- Theatrical release poster
- Directed by: Seyi Babatope
- Written by: Moses Babatope Diche Enunwa Kene Okwuosa
- Produced by: Don Omope Seyi Babatope
- Starring: Dakore Akande; Omoni Oboli; Diana Yekinni; Tina Mba; Tope Tedela;
- Cinematography: Paul Walman
- Edited by: Joe LaRue
- Music by: Re Olunuga
- Production companies: PHB Films FilmOne Production
- Distributed by: FilmOne Distribution
- Release date: 28 August 2015;
- Running time: 88 minutes
- Country: Nigeria
- Language: English
- Budget: ₦15 million (estimated)

= Lunch Time Heroes =

2015 Nigerian family comedy

Lunch Time Heroes is a 2015 Nigerian family comedy film directed by Seyi Babatope, and starring: Dakore Akande, Omoni Oboli, Diana Yekinni, Tina Mba and Tope Tedela.

The film tells the story of Banke (Diana Yekinni), a corp member who has been posted to teach in a high school and she has to gain the respect and attention of students and the faculty that doesn't want her around.

==Cast==

- Diana Yekinni as Banke Adewumi
- Dakore Akande as Principal Williams
- Tope Tedela as Deji
- Omoni Oboli as Governor's wife (Special appearance)
- Wale Macaulay as Mr Goke
- Ade Laoye as Miss Uche
- Kenneth Okolie as Mr Ishola
- Bikiya Graham-Douglas as Mrs Aduwo
- Tina Mba as Mrs Adewumi
- Udoka Oyeka as Reporter
- Bucci Franklin as Andrew
- Uzor Arukwe as Chris
- Ijeoma Aniebo as Ijeme
- Odenike Odetola as Miriam
- Kada Matthew as Rukevwe
- Deborah Oboh as Diekola
- Christopher Ochinyabo as Femi
- Sunshine Rosman as Amara
- Cassandra Rosman as Kishi
- Louie Obioha as Chimamanda
- Donpet Enebeli as Hakeem
- Tunji Aderibigbe as Moses

==Production and release==
Lunch Time Heroes was shot in Lagos for 16 days. Some of the child actors used in the film were sourced through local churches, and none had a previous professional acting experience. Before the commencement of principal photography, the director, Babatope had got the child actors on film set to play around, in order to desensitize them to the cameras, dollies, cables, lights and the peculiarities of filming environment.

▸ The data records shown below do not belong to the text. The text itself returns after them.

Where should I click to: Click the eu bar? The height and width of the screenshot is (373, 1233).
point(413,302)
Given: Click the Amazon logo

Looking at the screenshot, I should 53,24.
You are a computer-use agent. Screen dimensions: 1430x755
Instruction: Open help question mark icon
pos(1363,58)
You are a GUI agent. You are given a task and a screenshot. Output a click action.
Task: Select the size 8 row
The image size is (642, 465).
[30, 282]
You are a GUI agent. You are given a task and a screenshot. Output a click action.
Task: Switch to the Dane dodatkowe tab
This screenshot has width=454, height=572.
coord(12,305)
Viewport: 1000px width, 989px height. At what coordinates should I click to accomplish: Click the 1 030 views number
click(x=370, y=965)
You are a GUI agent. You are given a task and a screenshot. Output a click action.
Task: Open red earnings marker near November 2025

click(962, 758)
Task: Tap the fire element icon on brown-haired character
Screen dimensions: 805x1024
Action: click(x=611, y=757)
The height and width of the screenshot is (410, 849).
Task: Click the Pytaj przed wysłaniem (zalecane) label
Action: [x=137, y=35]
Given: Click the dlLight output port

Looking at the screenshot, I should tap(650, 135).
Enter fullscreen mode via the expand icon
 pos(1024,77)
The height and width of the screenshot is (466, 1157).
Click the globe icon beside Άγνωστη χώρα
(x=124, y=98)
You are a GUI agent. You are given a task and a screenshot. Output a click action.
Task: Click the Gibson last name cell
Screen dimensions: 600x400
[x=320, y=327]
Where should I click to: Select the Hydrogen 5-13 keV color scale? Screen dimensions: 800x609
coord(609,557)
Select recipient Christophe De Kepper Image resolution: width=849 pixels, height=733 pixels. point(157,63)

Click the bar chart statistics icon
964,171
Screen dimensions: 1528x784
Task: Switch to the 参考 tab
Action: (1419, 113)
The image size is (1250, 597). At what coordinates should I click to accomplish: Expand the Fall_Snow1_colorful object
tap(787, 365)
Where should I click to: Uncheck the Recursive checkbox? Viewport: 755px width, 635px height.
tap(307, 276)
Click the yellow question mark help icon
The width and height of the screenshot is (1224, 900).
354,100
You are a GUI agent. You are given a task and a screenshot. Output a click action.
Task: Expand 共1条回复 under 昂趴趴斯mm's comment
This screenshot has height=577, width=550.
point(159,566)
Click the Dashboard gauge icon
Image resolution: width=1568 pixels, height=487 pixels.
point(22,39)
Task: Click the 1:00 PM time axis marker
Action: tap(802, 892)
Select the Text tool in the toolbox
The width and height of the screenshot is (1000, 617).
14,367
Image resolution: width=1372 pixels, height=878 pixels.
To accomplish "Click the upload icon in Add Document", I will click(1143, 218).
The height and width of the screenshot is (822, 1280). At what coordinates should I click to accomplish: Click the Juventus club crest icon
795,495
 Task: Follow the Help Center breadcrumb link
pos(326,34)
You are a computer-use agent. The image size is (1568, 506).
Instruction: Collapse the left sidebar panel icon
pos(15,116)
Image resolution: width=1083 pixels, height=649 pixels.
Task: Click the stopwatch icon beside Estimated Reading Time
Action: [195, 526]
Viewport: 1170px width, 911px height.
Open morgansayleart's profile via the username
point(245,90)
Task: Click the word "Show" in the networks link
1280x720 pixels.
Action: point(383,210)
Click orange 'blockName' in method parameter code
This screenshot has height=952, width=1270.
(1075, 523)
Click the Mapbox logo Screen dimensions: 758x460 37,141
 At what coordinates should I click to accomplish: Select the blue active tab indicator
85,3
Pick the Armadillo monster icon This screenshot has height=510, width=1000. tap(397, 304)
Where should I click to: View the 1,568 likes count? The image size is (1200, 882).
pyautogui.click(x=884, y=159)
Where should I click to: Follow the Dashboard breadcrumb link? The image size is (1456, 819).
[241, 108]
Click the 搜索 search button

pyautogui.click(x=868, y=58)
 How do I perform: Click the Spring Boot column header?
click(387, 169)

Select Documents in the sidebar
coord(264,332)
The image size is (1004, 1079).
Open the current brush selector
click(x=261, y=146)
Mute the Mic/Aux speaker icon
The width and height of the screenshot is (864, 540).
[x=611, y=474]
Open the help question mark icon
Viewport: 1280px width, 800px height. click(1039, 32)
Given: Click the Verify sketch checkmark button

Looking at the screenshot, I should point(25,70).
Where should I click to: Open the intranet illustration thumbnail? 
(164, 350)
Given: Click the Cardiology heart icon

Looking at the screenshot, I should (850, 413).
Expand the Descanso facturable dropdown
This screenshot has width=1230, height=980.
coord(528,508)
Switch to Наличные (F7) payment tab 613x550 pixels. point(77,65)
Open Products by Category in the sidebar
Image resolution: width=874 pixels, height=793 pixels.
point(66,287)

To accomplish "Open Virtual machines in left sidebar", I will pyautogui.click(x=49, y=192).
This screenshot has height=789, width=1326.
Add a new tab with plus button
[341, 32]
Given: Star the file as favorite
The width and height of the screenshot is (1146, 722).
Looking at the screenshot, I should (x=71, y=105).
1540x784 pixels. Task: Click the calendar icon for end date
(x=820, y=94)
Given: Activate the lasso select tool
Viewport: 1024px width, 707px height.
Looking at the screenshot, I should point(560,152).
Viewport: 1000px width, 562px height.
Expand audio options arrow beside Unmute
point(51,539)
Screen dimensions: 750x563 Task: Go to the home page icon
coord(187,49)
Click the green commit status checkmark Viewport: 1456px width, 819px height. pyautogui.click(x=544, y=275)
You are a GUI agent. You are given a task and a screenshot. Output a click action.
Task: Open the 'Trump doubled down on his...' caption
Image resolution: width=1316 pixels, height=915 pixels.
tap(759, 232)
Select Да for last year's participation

Onset photos for Lunch Time Heroes was released to the public online in March 2015. Trailer for the film was released in July 2015. It premiered at FilmHouse Cinema, Surulere, Lagos on 23 August 2015; with general theatrical release on 28 August 2015. The theme soundtrack for the film, titled "I Believe" by Capital Femi, was released online on 28 August 2015, along with its music video, which features the cast of the film.

==Critical reception==
The film has been met with mixed critical reception. Amarachukwu Iwuala of 360Nobs commends the film's screenplay, character development and soundtrack, but criticizes the film for having several inconsistencies in its storytelling. She concludes: "Much as the story of Lunch Time Heroes is foreseeable, owing to the title of the film and the information on the promotional materials, one nevertheless enjoys the journey that leads to the final destination". Yvonne Anoruo praises the soundtrack, but notes the lack originality, and several inconsistencies. She comments: "Lunch Time Heroes comes with a very simple plot, and with very predictable twists and turns. It is so focused on staying true to its subject matter and with rather rigid dialogues that it is altogether stiff. At the end of it, one realises that save a few characters, the others are largely flat. There were a lot of improvisations in measures that takes away from the movie. The final product does not elicit any feelings beyond the ordinary and if any, it totters on the edge of basic. Ultimately, for what it lacks everywhere else, the movie makes up for with very adorable child actors". Jite Efemuaye comments: "Lunch Time Heroes is a good effort which is undermined by a less than dedicated attention to detail on the director’s part. Even with all its limitations, it is an entertaining movie, one that can be enjoyed by all members of the family, but it is easily forgettable". Yvonne Williams of Nollywood Observer comments: "Although Lunch Time Heroes wows with its uncommon storyline and brilliant performances from Dakore Akande and Tina Mba, it falls short in its delivery – somewhat un-contagious forced humour, thinness of the plot, overacting amongst other things. However, it no doubt would be a welcome delight for the youth and the young at heart".